__EXERCISE DIRECTIONS__: Each record that follows is to be reproduced character for character, pictures excepted.

*** Opening of MATERIAL FOR THIS TASK ***

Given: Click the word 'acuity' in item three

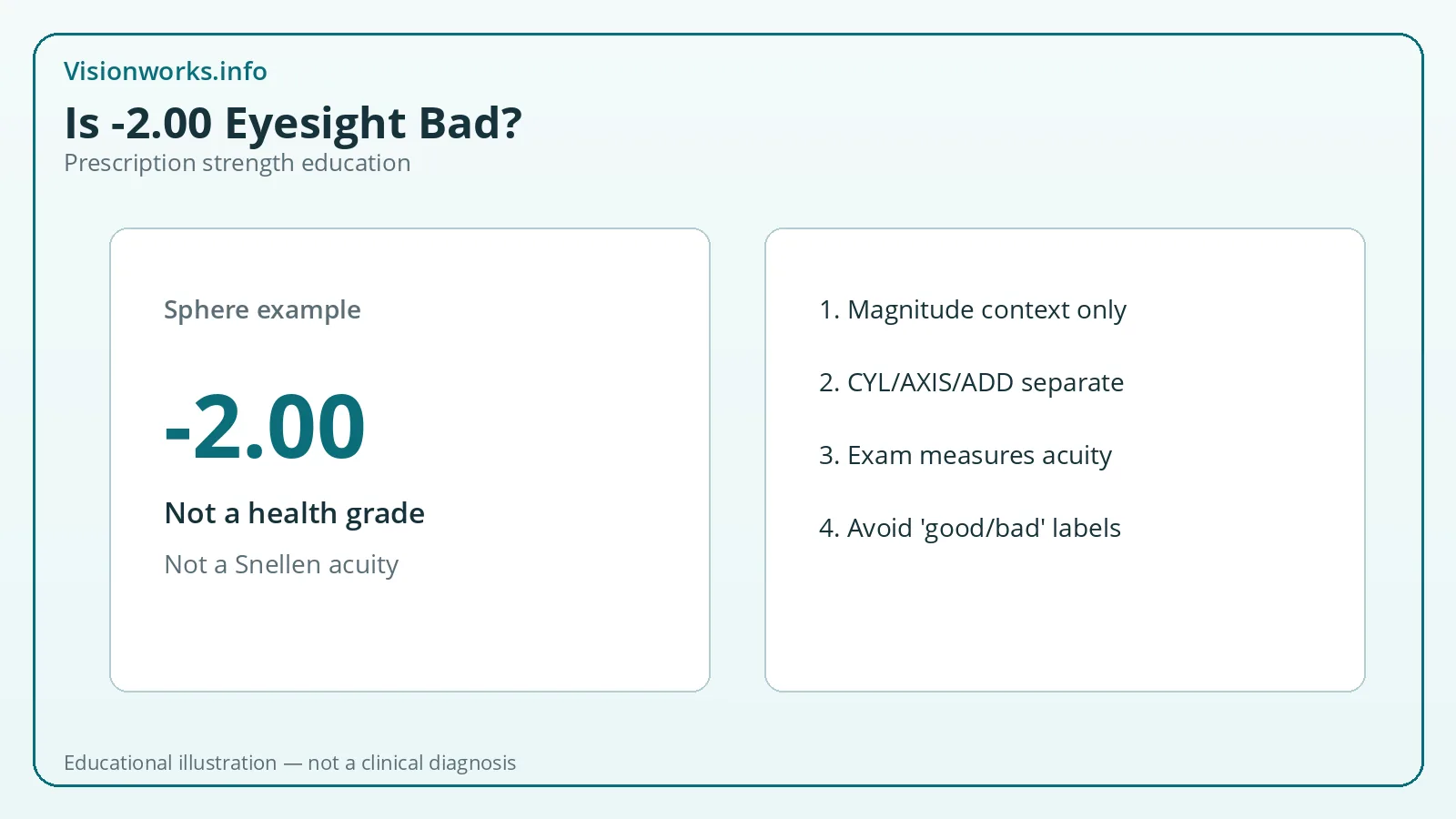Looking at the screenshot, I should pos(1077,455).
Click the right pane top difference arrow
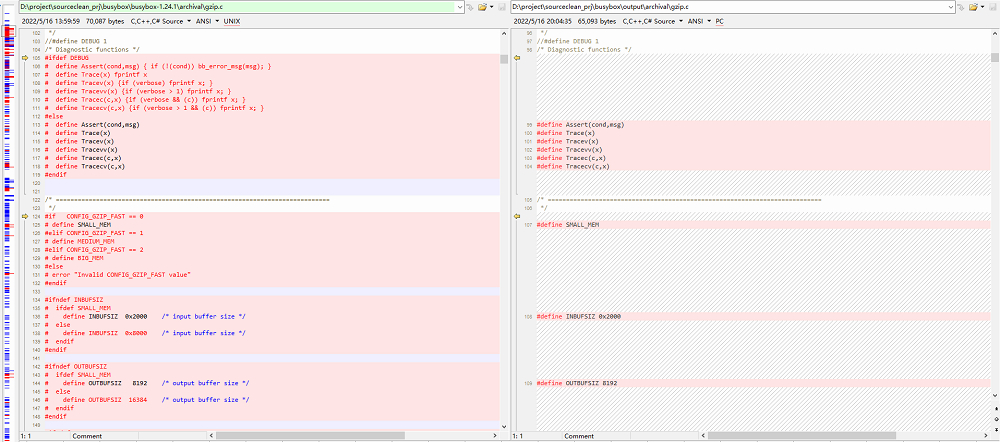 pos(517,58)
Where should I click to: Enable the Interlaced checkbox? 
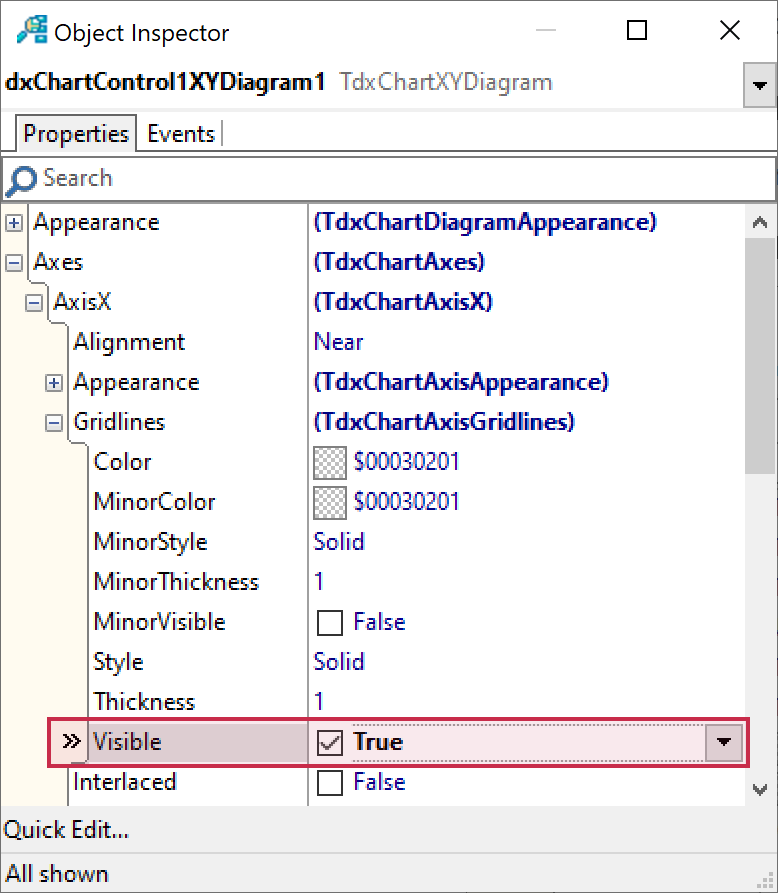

*** Close of MATERIAL FOR THIS TASK ***

__ANSWER TO THIS EXERCISE__:
Given: Click the word 'acuity' in item three

Looking at the screenshot, I should pos(1077,455).
Click the right pane top difference arrow
 pos(517,58)
Where should I click to: Enable the Interlaced checkbox? 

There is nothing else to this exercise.